Instruções:
(1) Reescreva o trecho do texto sobre o tacacá que começa em "Que prato é" e termina em "Rondônia, Maranhão, Acre).", substituindo "consumidores" por "clientes".
(2) Transcreva sem nenhuma alteração as entradas do trecho do conjunto de dados, começando na linha que contém "Where should I click to: Click the green" e terminando na linha que contém "Action: coord(289,22)", ambas incluídas.

Texto de origem:
Que prato é este? Uma sopa, um caldo, uma bebida? As opiniões estão divididas entre os consumidores e os escritores (Orico, 1972; Tocantins, 1987; Câmara Cascudo, 2004) na hora de categorizar este alimento que acumula paradoxos: ele é uma bebida que se come, um caldo quente que refresca, uma especialidade do interior4, mas que é especificamente urbana. Todos concordam, contudo, ao reconhecerem que o tacacá é um dos pratos mais «típicos», uma «especialidade fundamental do Pará», mesmo se ele é consumido em outros estados da Amazônia (Amazonas, Amapá, Roraima, Rondônia, Maranhão, Acre).

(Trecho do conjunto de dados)

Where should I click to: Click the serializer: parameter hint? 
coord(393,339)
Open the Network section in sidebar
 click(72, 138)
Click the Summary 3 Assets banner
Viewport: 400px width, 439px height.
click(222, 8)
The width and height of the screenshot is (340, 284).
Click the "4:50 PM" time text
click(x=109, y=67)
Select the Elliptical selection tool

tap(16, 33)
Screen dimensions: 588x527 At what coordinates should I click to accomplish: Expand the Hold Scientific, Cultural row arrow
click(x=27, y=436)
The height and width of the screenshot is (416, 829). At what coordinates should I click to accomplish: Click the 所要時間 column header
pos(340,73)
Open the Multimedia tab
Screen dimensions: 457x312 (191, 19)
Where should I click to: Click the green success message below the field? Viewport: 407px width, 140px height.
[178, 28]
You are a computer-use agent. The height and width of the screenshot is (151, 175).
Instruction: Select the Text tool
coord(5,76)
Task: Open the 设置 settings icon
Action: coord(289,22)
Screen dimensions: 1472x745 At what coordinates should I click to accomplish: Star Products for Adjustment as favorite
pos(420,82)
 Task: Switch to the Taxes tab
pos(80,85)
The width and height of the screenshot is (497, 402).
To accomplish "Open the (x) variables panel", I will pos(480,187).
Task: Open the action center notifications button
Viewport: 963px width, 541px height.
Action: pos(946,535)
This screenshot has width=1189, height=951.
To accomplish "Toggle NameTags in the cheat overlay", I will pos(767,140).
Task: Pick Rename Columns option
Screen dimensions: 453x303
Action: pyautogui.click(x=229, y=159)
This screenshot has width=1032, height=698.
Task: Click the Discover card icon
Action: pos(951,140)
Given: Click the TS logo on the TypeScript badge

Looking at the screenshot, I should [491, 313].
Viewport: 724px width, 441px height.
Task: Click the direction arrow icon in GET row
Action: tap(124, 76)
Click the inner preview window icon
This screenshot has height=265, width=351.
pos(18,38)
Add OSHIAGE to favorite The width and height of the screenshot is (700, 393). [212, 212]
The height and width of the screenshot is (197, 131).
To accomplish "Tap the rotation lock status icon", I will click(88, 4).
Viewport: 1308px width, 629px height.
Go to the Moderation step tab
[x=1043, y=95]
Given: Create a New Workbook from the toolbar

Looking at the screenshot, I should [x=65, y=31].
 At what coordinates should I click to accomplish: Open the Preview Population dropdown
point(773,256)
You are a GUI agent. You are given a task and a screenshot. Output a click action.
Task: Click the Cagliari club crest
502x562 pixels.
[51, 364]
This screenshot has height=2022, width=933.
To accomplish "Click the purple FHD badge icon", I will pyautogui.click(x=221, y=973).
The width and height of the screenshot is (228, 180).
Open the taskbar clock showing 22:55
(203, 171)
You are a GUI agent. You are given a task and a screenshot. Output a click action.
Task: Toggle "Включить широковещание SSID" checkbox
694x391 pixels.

Respostas por tarefa:
(1)
Que prato é este? Uma sopa, um caldo, uma bebida? As opiniões estão divididas entre os clientes e os escritores (Orico, 1972; Tocantins, 1987; Câmara Cascudo, 2004) na hora de categorizar este alimento que acumula paradoxos: ele é uma bebida que se come, um caldo quente que refresca, uma especialidade do interior4, mas que é especificamente urbana. Todos concordam, contudo, ao reconhecerem que o tacacá é um dos pratos mais «típicos», uma «especialidade fundamental do Pará», mesmo se ele é consumido em outros estados da Amazônia (Amazonas, Amapá, Roraima, Rondônia, Maranhão, Acre).

(2)
Where should I click to: Click the green success message below the field? Viewport: 407px width, 140px height.
[178, 28]
You are a computer-use agent. The height and width of the screenshot is (151, 175).
Instruction: Select the Text tool
coord(5,76)
Task: Open the 设置 settings icon
Action: coord(289,22)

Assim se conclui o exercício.